» What you need to do: Recast the part of the listing that opens with the line containing "Image resolution: width=2576 pixels, height=1456 pixels. What" and closes with the line containing "coordinates (1136, 43)." as a JSON list of strings, one string per line, leaving out blank lines.

» Data excerpts:
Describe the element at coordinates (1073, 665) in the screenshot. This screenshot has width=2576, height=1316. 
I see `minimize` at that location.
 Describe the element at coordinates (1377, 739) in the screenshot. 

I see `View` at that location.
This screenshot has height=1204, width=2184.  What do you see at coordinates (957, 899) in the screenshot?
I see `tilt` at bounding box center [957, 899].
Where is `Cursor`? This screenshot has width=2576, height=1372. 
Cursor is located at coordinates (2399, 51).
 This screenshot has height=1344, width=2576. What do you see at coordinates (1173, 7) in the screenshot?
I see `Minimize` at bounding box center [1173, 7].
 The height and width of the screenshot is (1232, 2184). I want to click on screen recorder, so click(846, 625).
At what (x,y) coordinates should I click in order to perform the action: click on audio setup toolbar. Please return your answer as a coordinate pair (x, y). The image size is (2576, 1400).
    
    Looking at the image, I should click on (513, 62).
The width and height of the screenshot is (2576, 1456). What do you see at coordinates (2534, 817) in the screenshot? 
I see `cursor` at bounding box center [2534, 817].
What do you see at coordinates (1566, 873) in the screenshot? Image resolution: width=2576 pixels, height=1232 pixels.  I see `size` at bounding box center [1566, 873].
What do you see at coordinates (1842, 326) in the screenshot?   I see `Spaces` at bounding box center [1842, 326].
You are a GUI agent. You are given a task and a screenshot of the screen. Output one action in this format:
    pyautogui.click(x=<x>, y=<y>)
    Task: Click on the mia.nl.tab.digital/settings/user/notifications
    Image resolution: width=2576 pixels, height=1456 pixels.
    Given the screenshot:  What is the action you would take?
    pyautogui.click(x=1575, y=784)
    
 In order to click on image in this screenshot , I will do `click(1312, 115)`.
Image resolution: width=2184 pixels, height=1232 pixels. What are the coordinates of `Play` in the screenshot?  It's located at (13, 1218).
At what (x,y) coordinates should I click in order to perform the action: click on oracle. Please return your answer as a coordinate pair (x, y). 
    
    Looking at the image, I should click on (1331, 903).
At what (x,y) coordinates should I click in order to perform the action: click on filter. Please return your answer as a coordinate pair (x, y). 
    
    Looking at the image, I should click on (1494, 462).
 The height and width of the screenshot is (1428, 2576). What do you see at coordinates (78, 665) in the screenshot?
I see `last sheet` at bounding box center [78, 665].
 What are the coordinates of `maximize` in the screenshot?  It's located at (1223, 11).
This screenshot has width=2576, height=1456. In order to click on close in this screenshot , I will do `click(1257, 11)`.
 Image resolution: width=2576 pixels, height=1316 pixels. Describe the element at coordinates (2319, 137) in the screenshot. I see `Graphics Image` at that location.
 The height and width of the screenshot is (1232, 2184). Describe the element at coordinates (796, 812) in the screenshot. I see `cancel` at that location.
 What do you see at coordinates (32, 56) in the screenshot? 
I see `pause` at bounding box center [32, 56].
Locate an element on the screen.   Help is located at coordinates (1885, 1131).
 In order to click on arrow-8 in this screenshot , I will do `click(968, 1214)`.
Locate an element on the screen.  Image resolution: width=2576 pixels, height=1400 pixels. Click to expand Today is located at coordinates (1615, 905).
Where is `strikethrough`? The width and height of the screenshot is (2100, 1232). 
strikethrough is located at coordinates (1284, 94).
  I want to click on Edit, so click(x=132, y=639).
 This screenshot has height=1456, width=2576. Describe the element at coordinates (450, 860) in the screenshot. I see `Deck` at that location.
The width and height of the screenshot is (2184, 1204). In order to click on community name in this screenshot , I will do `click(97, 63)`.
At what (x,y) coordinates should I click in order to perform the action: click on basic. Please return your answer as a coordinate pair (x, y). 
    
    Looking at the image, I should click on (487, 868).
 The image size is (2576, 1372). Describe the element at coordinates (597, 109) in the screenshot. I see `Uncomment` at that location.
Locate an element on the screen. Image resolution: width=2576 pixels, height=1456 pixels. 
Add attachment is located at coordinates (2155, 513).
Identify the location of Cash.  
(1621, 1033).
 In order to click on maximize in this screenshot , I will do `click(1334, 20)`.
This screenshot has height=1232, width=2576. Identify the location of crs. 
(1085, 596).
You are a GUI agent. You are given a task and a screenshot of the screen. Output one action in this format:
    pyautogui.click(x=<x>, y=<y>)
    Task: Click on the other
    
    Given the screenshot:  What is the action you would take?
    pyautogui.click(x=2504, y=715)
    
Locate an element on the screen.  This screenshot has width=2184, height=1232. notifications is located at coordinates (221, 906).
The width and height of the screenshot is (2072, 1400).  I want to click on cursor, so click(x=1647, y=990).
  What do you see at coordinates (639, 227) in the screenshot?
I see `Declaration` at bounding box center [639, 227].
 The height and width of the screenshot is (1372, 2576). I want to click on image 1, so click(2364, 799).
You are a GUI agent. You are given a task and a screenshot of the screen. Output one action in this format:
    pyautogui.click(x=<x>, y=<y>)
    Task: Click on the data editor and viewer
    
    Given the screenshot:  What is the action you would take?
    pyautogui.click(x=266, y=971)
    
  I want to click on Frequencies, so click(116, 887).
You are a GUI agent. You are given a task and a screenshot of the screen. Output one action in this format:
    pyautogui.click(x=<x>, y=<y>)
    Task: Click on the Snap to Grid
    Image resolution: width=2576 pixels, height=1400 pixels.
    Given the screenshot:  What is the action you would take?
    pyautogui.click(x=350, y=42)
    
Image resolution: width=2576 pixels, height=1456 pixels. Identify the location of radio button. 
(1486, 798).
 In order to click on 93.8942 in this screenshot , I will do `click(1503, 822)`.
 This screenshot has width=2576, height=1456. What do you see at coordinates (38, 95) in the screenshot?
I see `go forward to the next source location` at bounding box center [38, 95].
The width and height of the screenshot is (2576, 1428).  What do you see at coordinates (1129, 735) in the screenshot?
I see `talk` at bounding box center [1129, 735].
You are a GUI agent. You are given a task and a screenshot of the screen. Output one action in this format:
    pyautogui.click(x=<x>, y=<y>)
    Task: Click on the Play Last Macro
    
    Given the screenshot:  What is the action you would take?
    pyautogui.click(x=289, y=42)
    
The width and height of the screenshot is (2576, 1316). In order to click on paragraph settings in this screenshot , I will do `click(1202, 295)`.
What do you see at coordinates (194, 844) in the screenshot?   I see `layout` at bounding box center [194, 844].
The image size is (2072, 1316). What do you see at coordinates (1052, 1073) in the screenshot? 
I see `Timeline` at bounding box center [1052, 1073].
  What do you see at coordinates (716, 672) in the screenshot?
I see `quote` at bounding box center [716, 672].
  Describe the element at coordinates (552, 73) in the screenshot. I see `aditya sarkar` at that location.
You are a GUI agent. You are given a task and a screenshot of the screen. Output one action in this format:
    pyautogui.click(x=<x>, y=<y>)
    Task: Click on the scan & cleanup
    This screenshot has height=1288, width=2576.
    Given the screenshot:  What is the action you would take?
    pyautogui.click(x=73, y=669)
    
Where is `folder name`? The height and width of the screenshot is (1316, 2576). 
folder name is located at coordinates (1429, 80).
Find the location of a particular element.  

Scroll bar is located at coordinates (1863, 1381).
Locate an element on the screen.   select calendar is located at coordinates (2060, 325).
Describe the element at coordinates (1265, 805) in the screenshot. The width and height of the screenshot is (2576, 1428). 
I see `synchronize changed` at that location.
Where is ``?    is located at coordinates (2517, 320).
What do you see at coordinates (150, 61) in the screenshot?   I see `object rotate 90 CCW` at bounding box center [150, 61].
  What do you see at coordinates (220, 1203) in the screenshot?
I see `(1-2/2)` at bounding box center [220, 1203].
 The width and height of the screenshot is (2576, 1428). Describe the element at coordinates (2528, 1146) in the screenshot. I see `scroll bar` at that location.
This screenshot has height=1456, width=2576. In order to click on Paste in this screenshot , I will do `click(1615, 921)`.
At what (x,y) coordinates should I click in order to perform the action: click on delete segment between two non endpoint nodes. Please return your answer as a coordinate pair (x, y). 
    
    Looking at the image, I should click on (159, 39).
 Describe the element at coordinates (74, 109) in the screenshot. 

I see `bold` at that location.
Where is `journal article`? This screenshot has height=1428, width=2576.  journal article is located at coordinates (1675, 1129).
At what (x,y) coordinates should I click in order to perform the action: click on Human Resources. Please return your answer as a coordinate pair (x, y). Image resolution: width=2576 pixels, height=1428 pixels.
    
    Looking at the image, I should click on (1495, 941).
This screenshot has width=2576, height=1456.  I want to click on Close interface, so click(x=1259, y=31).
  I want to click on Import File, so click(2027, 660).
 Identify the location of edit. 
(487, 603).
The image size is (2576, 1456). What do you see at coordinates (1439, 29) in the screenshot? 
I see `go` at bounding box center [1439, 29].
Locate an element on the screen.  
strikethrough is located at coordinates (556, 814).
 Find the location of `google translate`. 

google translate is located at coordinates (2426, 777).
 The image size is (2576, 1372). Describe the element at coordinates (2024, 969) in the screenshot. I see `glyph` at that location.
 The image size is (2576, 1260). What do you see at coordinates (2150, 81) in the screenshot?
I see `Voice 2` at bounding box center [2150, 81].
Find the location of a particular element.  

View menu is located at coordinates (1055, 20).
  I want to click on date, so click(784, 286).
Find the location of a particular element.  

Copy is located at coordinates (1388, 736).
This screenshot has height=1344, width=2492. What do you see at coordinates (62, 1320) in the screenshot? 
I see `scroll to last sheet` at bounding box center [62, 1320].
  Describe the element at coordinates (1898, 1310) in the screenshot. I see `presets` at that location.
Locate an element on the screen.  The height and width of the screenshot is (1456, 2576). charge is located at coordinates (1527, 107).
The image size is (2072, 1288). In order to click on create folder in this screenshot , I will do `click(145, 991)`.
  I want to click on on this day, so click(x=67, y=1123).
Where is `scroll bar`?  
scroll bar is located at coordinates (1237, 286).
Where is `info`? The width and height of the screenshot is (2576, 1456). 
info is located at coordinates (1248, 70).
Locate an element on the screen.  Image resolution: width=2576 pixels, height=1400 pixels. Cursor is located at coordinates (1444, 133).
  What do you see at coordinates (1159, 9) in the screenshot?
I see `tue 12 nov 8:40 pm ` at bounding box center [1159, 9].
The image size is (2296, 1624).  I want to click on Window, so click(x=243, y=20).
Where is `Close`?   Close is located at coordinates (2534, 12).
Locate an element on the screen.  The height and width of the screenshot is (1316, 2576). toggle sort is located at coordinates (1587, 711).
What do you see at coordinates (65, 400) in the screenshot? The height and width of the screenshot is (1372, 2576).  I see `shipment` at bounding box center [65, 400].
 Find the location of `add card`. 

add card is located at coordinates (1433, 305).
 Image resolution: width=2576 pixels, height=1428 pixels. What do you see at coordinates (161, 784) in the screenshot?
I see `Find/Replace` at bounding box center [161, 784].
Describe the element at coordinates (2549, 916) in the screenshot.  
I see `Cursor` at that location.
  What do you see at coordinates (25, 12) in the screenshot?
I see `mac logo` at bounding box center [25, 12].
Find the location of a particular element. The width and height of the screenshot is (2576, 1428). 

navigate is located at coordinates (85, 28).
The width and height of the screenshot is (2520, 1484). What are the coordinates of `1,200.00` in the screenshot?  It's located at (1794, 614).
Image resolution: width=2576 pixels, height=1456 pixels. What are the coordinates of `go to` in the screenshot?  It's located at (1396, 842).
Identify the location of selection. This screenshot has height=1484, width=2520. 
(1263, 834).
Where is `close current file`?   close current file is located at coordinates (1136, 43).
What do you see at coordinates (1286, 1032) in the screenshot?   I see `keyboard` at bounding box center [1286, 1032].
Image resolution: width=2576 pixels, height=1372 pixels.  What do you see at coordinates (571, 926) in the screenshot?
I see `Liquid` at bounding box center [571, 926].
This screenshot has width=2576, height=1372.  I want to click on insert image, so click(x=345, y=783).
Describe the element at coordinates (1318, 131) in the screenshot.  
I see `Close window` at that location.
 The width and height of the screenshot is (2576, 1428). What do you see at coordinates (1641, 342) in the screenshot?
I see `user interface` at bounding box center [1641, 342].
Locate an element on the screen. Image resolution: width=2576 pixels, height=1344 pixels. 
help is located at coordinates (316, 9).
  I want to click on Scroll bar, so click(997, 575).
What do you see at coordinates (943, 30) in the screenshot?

» Task response:
[
  "Image resolution: width=2576 pixels, height=1456 pixels. What are the coordinates of `go to` in the screenshot?  It's located at (1396, 842).",
  "Identify the location of selection. This screenshot has height=1484, width=2520. ",
  "(1263, 834).",
  "Where is `close current file`?   close current file is located at coordinates (1136, 43)."
]